Why a Boston Spa woman hid her Parkinson's diagnosis for eight years

Nichola Macer (s)
Nichola Macer (s)

A Boston Spa woman has said that she hid her Parkinson’s diagnosis from her family for eight years because she didn’t want to ‘spoil anybody else’s world’.

Nichola Macer was 43 when she received the devastating news but decided to keep her condition a secret, telling only her husband and a ‘handful of close friends.’

For eight years, Nichola hid her symptoms from those closest to her and was determined to go on as normal and face the diagnosis alone.

However, the mother-of-two finally decided to tell her boss last Christmas and is now encouraging others to ‘come out’ and share their story.

She said: “It all started as a problem in my arm but I didn’t think it was a big deal and thought it was a trapped nerve. But my friend told me that I needed to check it out.

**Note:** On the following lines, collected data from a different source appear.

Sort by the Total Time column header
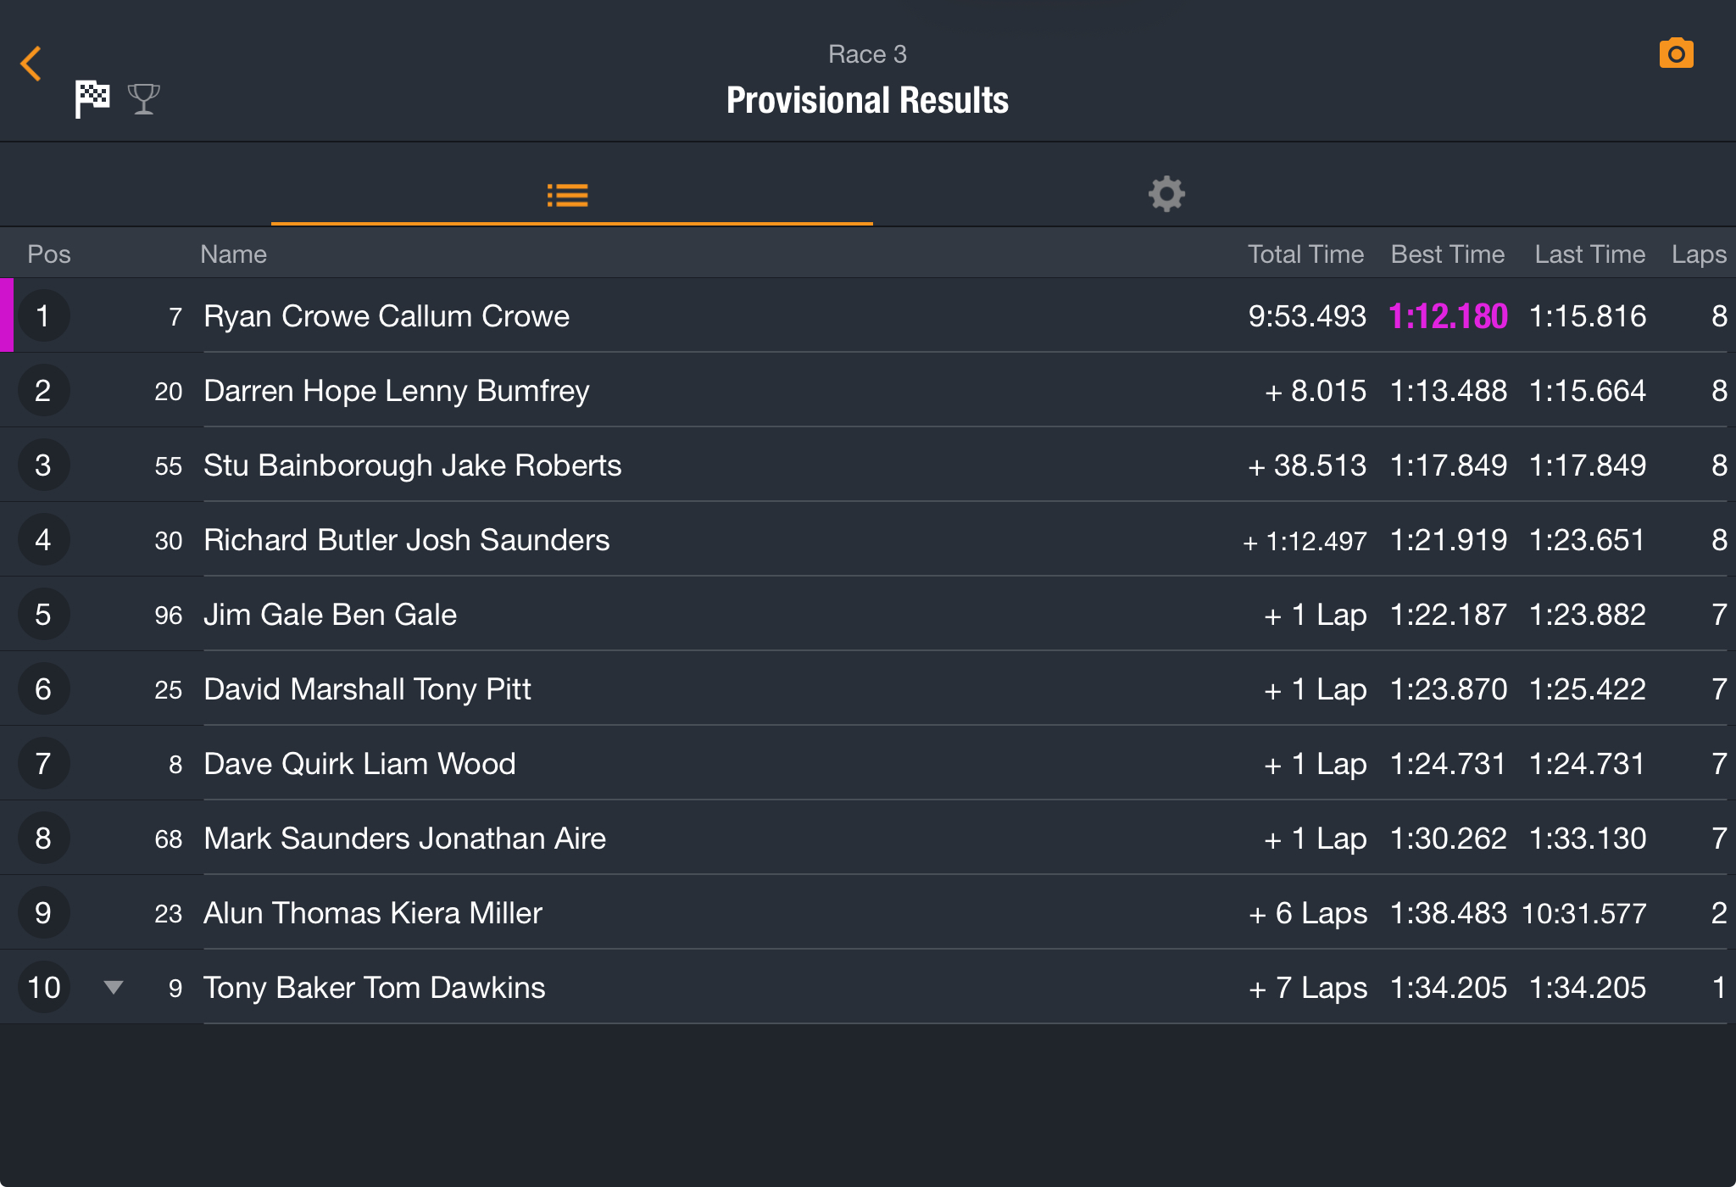The image size is (1736, 1187). tap(1305, 254)
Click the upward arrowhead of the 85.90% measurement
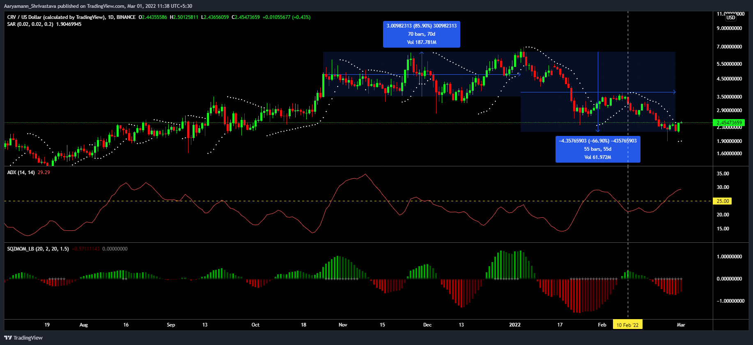 coord(422,53)
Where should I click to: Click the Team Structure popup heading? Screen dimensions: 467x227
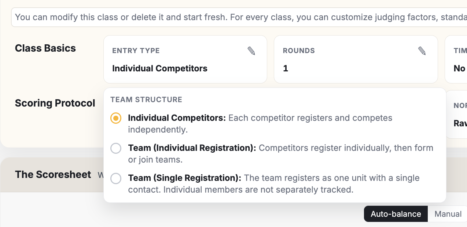coord(146,100)
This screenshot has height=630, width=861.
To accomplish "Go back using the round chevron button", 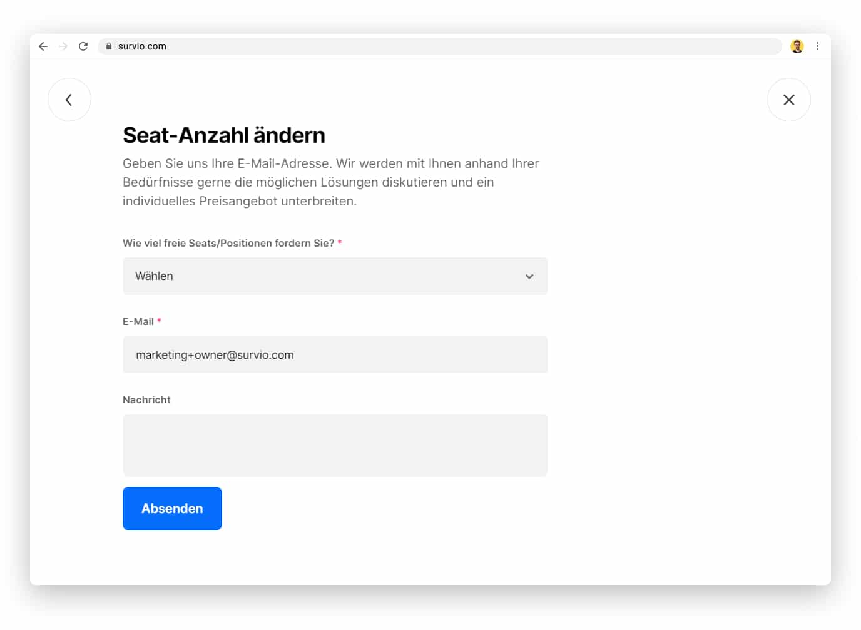I will tap(69, 100).
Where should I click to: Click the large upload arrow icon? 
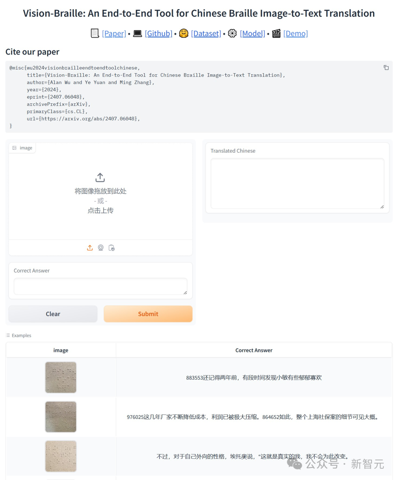point(100,177)
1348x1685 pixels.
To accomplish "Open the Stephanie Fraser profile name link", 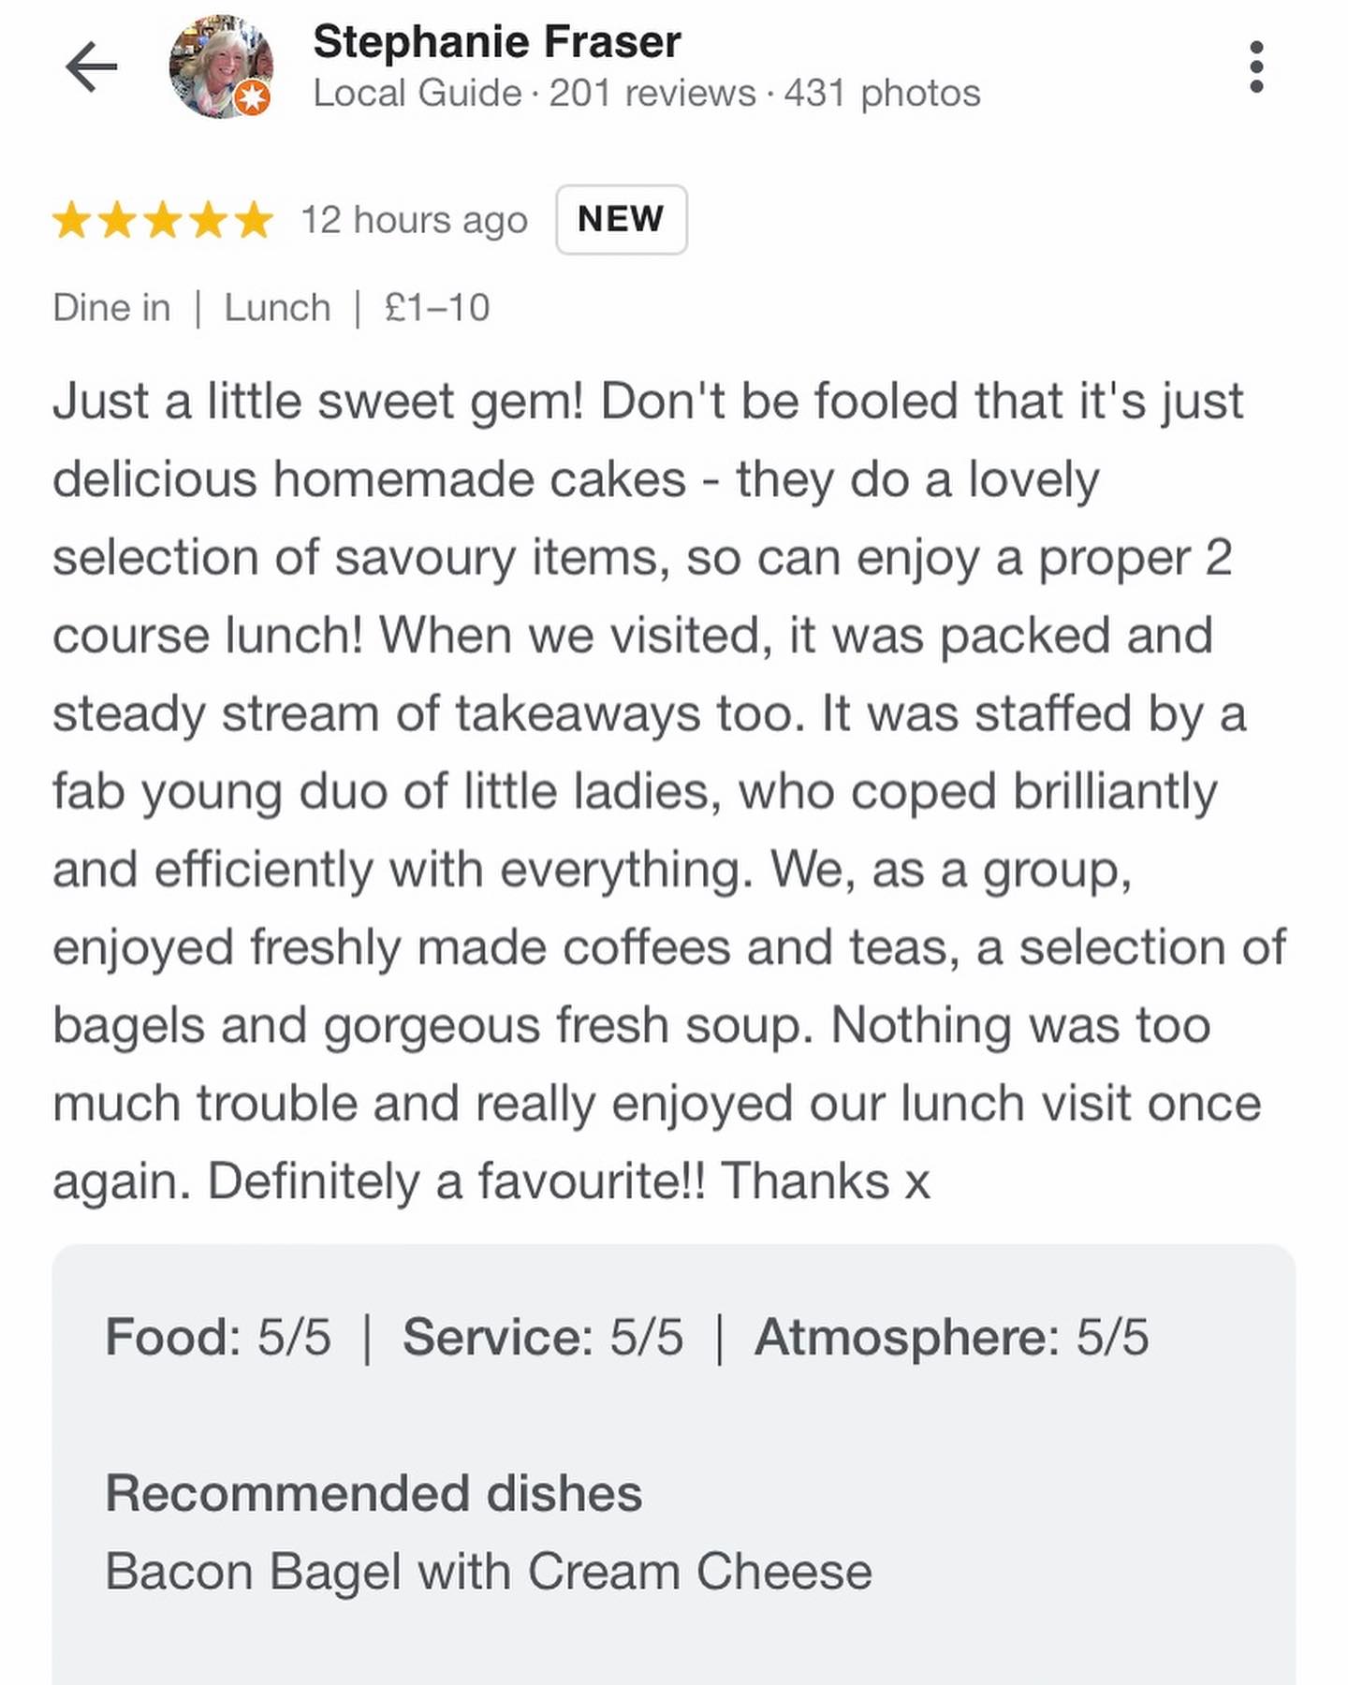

“My GP referred me on to a neurologist as a precaution but then I was sent for a brain scan within the hour. It was all turning a bit dire at that stage and a week later the diagnosis was made.

“That was when my world fell apart. It was a complete shock as I didn’t know what it was. I was absolutely speechless and the cogs started turning in my head; ‘what about my children?’.

“My husband was there at the diagnosis but he was the only one who knew and a few close friends. It was a big pill to swallow and I didn’t want to spoil anybody else’s world.

“I was embarrassed about telling people. I didn’t want to be labelled and just wanted life to go on as normal, like before my diagnosis.”

Since ‘coming out’, Nichola has sought help from Parkinson’s UK who provide support and advice for people living with the condition.

Nichola has praised both the charity and the nurses for their ‘fantastic’ support and helping her to better understand Parkinson’s.

Rather than hiding her symptoms away, Nichola has taken an active role in Parkinson’s Awareness Week to raise awareness of the condition and the support available.

She said: “When I finally told people, they usually responded by saying that they had no idea at all. I only have very few outward symptoms so I’m very lucky.

“Mine has developed very slowly. But it’s starting to affect my writing and other simple tasks like doing my button ups and doing my hair.

“Asking for help isn’t something I’ve ever done before but now I’ve gone from being on my own with the problem to standing on the rooftops and shouting about it.

“It’s like being diagnosed all over again so that’s hard, but in other ways it’s a relief. I just thought that this was my way of helping.

“Parkinson’s UK are unbelievable, I can’t write it in big enough letters. They are absolute superstars.”